Saved data entries
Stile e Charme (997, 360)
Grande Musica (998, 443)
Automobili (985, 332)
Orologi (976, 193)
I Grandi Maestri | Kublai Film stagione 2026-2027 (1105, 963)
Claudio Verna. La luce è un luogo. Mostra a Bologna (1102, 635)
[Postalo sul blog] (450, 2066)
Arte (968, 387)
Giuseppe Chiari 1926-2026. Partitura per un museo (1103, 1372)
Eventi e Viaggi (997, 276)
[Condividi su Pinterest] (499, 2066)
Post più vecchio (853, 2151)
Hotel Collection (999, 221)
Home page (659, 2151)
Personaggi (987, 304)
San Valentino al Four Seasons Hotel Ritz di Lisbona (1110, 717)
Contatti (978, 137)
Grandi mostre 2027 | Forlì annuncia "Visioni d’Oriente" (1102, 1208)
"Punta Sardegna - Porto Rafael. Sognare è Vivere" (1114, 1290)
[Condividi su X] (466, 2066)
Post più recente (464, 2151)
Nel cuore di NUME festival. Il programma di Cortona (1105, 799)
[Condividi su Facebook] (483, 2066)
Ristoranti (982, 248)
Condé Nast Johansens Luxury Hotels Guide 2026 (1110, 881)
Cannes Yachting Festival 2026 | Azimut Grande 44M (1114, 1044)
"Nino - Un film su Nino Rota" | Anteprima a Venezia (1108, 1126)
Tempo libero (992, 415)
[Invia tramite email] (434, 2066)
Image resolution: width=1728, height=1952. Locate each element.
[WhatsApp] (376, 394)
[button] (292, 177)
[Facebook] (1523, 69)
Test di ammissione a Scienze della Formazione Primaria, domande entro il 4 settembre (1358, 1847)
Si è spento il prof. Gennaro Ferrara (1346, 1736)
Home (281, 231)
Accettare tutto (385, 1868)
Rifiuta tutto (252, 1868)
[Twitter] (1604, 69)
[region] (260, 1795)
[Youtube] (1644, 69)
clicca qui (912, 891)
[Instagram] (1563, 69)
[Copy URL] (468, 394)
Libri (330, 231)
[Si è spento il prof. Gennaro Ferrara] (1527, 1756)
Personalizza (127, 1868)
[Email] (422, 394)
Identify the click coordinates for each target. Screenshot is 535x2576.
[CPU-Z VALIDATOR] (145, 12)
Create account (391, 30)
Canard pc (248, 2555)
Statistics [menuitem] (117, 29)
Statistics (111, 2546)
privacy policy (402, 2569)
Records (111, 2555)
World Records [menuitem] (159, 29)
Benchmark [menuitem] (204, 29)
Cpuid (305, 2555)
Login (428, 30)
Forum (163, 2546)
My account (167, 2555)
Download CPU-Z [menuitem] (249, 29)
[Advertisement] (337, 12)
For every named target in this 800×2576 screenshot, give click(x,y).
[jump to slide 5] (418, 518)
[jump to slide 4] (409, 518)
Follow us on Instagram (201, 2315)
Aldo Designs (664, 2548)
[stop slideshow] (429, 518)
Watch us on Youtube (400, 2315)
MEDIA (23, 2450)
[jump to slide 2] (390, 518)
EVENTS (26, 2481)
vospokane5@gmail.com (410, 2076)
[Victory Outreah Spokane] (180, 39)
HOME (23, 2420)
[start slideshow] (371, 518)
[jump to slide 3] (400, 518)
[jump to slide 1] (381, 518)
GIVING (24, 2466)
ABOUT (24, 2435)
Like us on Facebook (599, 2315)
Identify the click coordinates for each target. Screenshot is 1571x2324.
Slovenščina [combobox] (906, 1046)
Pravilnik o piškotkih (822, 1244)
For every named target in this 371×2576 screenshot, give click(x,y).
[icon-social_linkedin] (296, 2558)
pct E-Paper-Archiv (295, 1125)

Exercise aim -> Show every line above in which the word "Ferrara" appears.

Answer to this task ->
Si è spento il prof. Gennaro Ferrara (1346, 1736)
[Si è spento il prof. Gennaro Ferrara] (1527, 1756)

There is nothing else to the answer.